/SemiSupBLI

The implementation of the paper accepted by EMNLP2020

Primary LanguagePython

Semi-Supervised Bilingual Lexicon Induction with Two-Way Message Passing Mechanisms

In this repository, We present the implementation of our two poposed semi-supervised approches CSS and PSS for BLI.

Dependencies

  • python 3.7
  • Pytorch
  • Numpy
  • Faiss

How to get the datasets

You need to download the MUSE dataset from here to the ./muse_data directory.

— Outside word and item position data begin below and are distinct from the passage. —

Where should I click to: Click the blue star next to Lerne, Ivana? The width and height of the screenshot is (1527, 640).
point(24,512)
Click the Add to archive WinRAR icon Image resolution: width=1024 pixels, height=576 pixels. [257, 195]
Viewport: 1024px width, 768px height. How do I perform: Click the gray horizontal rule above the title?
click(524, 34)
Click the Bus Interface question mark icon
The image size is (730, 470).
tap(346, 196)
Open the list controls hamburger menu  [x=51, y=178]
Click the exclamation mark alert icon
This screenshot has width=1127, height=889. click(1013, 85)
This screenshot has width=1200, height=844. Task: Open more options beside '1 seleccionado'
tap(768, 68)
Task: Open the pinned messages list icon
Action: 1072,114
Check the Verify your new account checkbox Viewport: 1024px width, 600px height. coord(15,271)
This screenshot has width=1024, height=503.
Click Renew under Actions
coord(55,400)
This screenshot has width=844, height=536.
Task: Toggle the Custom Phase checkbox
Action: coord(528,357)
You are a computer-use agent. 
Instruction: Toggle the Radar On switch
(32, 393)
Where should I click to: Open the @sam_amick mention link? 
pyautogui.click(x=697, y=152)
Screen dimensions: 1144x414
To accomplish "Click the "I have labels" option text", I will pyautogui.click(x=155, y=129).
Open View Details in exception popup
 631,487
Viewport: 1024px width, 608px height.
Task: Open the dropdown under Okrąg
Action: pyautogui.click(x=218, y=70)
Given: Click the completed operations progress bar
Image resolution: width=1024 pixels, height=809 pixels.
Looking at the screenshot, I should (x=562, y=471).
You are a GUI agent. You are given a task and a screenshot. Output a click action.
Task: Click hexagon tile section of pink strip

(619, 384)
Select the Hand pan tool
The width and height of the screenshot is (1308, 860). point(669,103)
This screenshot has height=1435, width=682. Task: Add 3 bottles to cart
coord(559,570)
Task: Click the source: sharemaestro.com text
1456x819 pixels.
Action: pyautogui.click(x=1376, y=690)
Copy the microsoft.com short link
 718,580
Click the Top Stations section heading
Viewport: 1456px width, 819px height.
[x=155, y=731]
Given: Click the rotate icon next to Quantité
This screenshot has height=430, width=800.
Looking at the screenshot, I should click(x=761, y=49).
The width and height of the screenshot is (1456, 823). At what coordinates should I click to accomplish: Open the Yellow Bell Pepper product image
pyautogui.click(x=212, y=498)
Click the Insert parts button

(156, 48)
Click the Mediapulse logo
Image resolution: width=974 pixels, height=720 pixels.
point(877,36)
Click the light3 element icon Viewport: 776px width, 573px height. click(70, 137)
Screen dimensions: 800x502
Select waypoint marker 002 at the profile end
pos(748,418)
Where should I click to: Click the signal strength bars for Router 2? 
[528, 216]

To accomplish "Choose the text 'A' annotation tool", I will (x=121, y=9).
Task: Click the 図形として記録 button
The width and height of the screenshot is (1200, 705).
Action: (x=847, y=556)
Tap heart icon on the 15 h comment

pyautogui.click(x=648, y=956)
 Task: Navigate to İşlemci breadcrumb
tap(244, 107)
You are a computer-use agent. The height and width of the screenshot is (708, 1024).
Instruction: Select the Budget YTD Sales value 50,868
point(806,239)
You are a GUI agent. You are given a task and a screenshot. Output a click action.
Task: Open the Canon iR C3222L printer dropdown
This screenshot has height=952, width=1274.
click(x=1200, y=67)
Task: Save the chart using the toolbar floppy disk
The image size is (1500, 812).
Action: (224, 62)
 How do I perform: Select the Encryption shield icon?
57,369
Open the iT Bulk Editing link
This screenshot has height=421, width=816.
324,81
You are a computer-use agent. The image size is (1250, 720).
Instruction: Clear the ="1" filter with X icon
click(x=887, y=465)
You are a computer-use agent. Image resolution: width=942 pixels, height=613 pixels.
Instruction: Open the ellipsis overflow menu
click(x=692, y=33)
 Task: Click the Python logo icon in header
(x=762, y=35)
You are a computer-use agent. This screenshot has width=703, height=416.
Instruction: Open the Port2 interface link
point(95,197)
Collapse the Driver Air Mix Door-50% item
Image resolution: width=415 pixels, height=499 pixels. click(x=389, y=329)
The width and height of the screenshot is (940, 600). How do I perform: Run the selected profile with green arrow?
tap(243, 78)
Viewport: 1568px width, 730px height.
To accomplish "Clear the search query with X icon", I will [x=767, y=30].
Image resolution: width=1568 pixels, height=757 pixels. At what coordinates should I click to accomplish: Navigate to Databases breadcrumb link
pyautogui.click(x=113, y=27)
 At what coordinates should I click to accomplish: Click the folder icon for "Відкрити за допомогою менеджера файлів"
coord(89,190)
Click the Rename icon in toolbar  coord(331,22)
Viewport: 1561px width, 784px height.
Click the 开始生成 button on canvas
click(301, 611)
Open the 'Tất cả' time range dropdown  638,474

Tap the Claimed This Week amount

You need to download the VecMap dataset from here to the ./vecmap_data directory.

How to run

You can run the following command to evaluate CSS on the MUSE dataset with "5k all" annotated lexicon:

python main.py --config_file ./configs/config-CSS-muse-en-es-5kall.yaml

You can run the following command to evaluate PSS on the VecMap dataset with "5k all" annotated lexicon:

python main.py --config_file ./configs/config-PSS-vecmap-en-es-5kall.yaml

Configuration

Then we briefly discribe some important fields in the configuration file:

  • "method"" specifies the model to evaludate. "CSSBli" for CSS or "PSSBli" for PSS.
  • "src" and "tgt" indicate the source and target languages of BLI task.
  • "data_params/data_dir" specifies which dataset to use where "./muse_data/" for MUSE or "./vecmap_data/" for VevMap.
  • "supervised/max_count" indicates the size of annotated lexicon where "-1" for "5k all", "100" for "100 unique" and "5000" for "5000 unique".

Other fields specify the hyperparameters for CSS and PSS.